The 50.1% lift in ecommerce sales, to £94.1m, shown in the privately-owned company’s annual report for 2013 published today, helped to lift total group revenues to £1.48m in the 53 weeks to March 30, 25% up on the previous financial year. The longer year meant that the final week provided an extra £25.8m in sales.

Like-for-like sales dipped by 0.7% in the 53 weeks, compared with the same time last year. On a 52-week basis, like-for-like sales fell by 0.5%. That represents a recovery from the 5.9% fall in like-for-like sales in the previous financial year. Profits, calculated as earnings before interest, tax, depreciation and write-downs, rose by 29.1% to £189.2m.

Growth, said New Look, was driven both by ecommerce and by the new Concept store format, designed to complement new multichannel services such as Click & Collect and Order-In-Store. The format also features feature QR codes and in-store tablets that extend the range. So far the format has been extended to 145 stores with ambitions to have all stores refurbished over the next three years.
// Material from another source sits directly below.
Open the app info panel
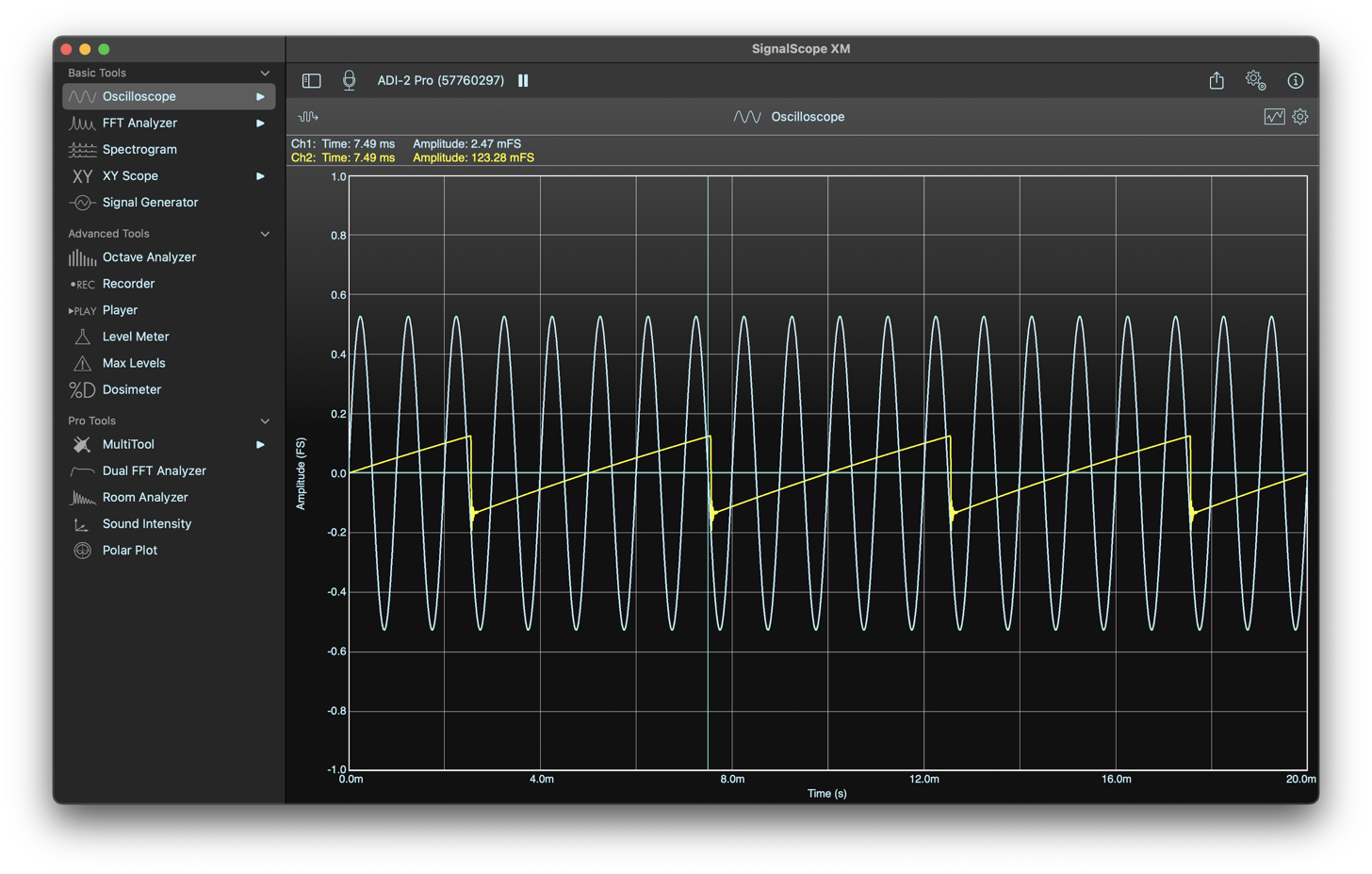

The company currently has 589 stores in the UK, down by 11 on the previous year following moves to optimise the store estate.

New Look has also invested in improving its website functionality and content over the last year, along with apps for mobiles and tablets. Social media has been a particular focus and by the end of the year the retailer had two million Facebook ‘likes’ and more than 93,000 Twitter followers. Its online magazine and blog, NL Daily, saw 3.7m visits over the course of the full year.

During the year, New Look took its online fulfillment in-house through its extended Lymedale distribution centre, a move that it said “further enhanced the attractiveness of our ecommerce proposition.”

“Although we have closed a number of underperforming stores as part of our lease renewal programme,” said McGeorge, “our UK reach (93% of total population) remains more extensive than any of our key competitors. We’ve worked hard to give customers an engaging and inspirational experience, whether shopping with us online or in any of our physical stores.

“Within the past 12 months almost a quarter of New Look’s UK estate has been refitted in our new Concept format which is delighting shoppers.”

Chief executive Anders Kristiansen, who arrived at the company in January, said in his first full-year report that the company was now focusing on “better ways of presenting our great product in-store and online.”

He concluded: “Overall, our business is in much better shape. We’re in the vanguard of the multichannel revolution and we’re well placed to exploit the opportunities outside the UK that will transform New Look from a UK retailer with significant international foothold to a truly global brand.”

The company, which Kantar Worldpanel figures show is the UK’s second-largest womenswear retailer with a 5.8% share of the market, currently has 549 international stores and delivers to 120 countries through newlook.com.